TEXT UNDER STUDY:
——
Nutrient sufficiency
- The brain is built mostly from fat, protein, cholesterol, and small amounts of carbohydrate, and it uses vitamins and minerals to extract energy from glucose and ketones.
- Meat supplies needed nutrients in usable forms without anti-nutrients, while plant foods can lack key nutrients, contain harder-to-access forms, and include absorption blockers.
- Zinc, vitamin B6, and iron matter because low levels impair the same neurotransmitter systems that antidepressants try to amplify.
- Carnitine and choline matter for energy balance, electrolyte balance, cell integrity, acetylcholine, learning, and memory, and animal foods supply them more easily than plant foods.
- Brain cholesterol is so important that the brain makes it locally behind the blood-brain barrier, independent of dietary cholesterol.
- Animal protein is complete, dense, digestible, and bioavailable, while plant protein requires more planning and arrives with anti-nutrients.

Animal fats and brain structure
- The brain’s fat includes saturated fat, monounsaturated fat, DHA, and arachidonic acid, so animal fat is part of brain structure and function.
- DHA supports mitochondrial membranes, retina, synapses, cortical development, cellular communication, and higher intelligence, and plant foods supply non-DHA precursors.
- Arachidonic acid supports cholesterol metabolism, reproduction, labor, brain development, cell migration, endocannabinoids, inflammation, and healing, so reducing it to inflammation misses its role.
- Linoleic acid conversion to arachidonic acid is unreliable enough that direct animal-source arachidonic acid is the efficient route.

Toxicity and immune stress
- Adding meat is not enough when the diet still contains brain-active plant toxins, because many people with mental illness already eat meat.
——
[Saved entries]
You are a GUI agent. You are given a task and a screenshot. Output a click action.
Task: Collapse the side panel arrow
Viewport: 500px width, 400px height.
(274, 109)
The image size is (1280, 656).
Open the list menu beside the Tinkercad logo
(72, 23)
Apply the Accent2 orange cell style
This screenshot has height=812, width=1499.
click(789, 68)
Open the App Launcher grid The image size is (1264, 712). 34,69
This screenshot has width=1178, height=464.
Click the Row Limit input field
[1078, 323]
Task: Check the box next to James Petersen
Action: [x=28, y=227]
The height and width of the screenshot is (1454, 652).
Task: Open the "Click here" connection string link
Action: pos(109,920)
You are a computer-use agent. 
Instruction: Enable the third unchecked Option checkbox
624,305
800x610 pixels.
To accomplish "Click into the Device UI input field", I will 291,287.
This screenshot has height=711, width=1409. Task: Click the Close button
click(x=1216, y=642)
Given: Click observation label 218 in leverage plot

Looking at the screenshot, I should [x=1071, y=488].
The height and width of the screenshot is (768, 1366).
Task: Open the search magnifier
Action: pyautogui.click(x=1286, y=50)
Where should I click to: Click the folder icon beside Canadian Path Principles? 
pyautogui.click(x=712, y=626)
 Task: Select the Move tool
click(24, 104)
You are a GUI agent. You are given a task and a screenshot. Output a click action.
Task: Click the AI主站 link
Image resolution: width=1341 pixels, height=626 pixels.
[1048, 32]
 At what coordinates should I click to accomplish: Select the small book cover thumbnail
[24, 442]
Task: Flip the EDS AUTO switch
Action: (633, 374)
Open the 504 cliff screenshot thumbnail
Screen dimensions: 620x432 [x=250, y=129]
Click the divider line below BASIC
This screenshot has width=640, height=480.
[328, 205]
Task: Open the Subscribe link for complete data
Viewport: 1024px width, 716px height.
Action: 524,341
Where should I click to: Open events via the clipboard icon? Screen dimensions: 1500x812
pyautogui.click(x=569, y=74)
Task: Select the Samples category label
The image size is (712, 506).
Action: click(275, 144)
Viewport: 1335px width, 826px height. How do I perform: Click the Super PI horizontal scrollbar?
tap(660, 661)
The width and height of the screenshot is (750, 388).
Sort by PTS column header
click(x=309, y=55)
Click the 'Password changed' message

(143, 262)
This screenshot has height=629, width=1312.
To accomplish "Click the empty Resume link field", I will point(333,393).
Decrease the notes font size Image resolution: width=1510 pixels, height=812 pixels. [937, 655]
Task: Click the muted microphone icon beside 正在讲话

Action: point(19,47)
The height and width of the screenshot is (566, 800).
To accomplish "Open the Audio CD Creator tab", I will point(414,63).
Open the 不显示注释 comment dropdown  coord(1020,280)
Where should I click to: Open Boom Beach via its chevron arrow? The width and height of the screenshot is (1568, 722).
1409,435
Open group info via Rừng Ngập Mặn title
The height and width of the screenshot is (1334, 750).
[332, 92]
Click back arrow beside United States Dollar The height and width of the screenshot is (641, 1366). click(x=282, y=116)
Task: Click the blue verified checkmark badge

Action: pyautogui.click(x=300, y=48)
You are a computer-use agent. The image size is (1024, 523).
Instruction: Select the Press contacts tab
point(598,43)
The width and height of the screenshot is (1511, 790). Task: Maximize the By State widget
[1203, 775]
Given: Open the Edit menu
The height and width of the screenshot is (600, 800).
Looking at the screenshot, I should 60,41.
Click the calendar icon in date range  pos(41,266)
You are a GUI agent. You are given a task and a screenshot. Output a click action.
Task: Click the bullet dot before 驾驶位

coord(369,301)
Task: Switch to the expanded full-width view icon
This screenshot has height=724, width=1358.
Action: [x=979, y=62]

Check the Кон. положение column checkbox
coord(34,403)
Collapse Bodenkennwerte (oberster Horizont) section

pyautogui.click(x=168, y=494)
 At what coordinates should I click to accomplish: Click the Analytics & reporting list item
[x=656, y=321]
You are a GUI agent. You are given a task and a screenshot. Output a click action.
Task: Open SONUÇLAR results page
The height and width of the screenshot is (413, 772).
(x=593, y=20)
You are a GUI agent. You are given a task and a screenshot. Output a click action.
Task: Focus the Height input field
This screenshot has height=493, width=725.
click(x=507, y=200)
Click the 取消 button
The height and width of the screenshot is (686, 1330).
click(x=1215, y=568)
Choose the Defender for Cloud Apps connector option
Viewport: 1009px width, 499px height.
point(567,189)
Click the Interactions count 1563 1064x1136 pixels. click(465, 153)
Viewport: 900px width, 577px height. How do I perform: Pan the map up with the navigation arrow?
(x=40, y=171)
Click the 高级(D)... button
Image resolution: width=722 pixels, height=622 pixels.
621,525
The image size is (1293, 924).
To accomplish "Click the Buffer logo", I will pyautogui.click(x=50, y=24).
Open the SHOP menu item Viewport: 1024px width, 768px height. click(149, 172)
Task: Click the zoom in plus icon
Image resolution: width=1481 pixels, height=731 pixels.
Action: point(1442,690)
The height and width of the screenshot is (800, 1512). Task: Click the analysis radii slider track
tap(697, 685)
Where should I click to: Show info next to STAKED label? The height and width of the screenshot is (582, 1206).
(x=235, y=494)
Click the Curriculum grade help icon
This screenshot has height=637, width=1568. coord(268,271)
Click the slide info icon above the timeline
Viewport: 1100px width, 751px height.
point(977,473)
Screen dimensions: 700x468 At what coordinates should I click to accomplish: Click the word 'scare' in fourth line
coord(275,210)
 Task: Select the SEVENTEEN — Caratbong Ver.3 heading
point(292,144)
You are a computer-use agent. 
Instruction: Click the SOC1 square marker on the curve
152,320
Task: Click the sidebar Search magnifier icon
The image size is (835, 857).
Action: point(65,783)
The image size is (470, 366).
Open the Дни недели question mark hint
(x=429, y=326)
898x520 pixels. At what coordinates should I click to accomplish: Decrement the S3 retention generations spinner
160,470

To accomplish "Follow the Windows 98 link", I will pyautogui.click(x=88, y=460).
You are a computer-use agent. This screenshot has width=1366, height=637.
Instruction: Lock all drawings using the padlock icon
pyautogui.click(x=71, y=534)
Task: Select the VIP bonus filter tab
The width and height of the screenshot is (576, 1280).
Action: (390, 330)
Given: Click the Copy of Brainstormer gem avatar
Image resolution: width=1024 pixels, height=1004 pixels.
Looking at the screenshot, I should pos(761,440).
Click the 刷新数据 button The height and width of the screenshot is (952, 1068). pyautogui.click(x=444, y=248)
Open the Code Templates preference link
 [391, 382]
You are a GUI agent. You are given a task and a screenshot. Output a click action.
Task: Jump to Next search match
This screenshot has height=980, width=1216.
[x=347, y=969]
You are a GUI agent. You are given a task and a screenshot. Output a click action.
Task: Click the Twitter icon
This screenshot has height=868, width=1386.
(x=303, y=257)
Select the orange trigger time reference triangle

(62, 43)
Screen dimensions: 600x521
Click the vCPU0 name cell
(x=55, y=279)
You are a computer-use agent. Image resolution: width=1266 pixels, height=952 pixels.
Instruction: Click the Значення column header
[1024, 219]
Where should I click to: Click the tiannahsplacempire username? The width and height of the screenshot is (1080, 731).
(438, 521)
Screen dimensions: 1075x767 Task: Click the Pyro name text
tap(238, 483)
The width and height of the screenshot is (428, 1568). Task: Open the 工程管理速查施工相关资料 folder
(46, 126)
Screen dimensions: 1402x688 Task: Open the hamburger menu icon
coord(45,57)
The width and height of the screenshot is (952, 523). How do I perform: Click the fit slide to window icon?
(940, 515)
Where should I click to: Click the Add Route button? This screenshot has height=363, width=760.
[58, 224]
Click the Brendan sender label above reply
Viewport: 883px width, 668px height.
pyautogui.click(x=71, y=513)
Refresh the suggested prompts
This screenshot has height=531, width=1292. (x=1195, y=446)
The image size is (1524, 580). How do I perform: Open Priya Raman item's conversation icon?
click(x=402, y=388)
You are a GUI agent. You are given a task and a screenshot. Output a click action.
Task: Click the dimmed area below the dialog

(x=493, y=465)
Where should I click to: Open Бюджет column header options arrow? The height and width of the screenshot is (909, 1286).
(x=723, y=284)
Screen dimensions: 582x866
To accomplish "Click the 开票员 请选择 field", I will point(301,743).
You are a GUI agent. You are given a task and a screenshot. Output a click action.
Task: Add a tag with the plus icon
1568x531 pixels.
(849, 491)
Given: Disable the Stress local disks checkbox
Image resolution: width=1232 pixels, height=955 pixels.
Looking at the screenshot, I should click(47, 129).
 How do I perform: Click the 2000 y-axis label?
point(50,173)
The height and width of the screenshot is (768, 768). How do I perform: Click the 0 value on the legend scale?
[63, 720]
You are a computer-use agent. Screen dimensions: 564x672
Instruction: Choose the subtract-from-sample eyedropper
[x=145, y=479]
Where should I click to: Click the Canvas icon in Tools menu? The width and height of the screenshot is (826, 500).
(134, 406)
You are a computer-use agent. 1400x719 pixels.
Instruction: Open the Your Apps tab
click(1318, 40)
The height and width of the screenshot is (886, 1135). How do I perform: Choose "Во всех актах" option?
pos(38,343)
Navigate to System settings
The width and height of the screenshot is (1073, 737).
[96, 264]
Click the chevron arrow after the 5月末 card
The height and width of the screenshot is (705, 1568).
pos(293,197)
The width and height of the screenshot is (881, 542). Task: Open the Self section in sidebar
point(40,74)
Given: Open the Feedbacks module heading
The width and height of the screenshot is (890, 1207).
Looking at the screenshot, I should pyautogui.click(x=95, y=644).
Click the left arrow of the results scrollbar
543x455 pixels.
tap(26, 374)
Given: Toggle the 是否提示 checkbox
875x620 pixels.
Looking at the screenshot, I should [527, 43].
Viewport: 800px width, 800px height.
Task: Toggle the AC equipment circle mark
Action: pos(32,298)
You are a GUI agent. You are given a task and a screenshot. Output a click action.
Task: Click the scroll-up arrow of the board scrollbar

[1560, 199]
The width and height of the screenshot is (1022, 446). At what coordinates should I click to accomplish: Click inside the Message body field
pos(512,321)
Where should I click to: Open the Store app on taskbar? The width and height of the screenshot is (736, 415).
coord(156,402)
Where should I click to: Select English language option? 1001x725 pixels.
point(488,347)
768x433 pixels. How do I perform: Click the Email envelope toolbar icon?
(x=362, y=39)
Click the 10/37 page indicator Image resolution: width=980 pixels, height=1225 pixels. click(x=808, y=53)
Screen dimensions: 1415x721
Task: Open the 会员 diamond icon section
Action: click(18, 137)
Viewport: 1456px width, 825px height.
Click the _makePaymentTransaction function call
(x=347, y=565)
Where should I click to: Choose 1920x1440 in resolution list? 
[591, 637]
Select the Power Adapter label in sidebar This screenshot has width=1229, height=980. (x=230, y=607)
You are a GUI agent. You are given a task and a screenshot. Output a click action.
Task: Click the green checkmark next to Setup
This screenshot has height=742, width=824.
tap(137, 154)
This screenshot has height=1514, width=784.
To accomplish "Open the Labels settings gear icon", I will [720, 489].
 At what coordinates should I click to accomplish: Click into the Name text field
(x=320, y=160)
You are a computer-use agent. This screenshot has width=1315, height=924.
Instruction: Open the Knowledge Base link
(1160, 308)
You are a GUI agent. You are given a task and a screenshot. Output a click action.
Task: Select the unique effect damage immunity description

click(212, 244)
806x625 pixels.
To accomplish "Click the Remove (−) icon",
——
WORK INSTRUCTIONS: Transcribe the text on diet and the brain word for word, starting at "Nutrient sufficiency" and ending at "include absorption blockers.". The listing has no connection to the text on diet and the brain.

ANSWER SECTION:
Nutrient sufficiency
- The brain is built mostly from fat, protein, cholesterol, and small amounts of carbohydrate, and it uses vitamins and minerals to extract energy from glucose and ketones.
- Meat supplies needed nutrients in usable forms without anti-nutrients, while plant foods can lack key nutrients, contain harder-to-access forms, and include absorption blockers.